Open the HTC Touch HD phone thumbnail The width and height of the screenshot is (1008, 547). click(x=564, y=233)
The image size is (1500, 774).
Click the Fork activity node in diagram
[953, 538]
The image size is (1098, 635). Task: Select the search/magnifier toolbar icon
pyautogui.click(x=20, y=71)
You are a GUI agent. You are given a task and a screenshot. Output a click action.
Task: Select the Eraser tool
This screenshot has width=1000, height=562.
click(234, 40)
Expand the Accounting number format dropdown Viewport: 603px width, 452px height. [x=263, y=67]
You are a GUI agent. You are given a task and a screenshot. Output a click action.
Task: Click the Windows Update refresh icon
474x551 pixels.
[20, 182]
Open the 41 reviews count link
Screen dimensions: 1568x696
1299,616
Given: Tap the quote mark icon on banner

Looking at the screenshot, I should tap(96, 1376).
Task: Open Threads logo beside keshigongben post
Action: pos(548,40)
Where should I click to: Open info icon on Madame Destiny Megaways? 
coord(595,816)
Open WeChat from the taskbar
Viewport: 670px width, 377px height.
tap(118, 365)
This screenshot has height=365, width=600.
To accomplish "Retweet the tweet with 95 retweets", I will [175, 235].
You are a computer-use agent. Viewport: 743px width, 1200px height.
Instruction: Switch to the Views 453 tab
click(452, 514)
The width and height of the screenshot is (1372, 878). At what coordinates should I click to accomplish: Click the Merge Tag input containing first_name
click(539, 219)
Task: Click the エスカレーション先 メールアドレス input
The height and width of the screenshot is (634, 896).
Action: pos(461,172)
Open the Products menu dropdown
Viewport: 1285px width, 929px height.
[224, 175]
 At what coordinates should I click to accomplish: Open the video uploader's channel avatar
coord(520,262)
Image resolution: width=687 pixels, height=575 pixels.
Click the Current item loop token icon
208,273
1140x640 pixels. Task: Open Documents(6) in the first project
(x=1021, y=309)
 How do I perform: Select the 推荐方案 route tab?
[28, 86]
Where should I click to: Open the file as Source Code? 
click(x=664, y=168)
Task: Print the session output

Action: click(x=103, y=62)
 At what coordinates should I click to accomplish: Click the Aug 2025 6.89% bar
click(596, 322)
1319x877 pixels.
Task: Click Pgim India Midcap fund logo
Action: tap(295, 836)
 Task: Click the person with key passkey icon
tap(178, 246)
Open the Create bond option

# # # # # # #

§ **WHAT THIS TASK INVOLVES**
Locate "At what coordinates should I click to accomplish: Open" in the material, then quote the line that contains it and all lines after it through the final one.

§ **RESULT**
 At what coordinates should I click to accomplish: Open the video uploader's channel avatar
coord(520,262)
Image resolution: width=687 pixels, height=575 pixels.
Click the Current item loop token icon
208,273
1140x640 pixels. Task: Open Documents(6) in the first project
(x=1021, y=309)
 How do I perform: Select the 推荐方案 route tab?
[28, 86]
Where should I click to: Open the file as Source Code? 
click(x=664, y=168)
Task: Print the session output

Action: click(x=103, y=62)
 At what coordinates should I click to accomplish: Click the Aug 2025 6.89% bar
click(596, 322)
1319x877 pixels.
Task: Click Pgim India Midcap fund logo
Action: tap(295, 836)
 Task: Click the person with key passkey icon
tap(178, 246)
Open the Create bond option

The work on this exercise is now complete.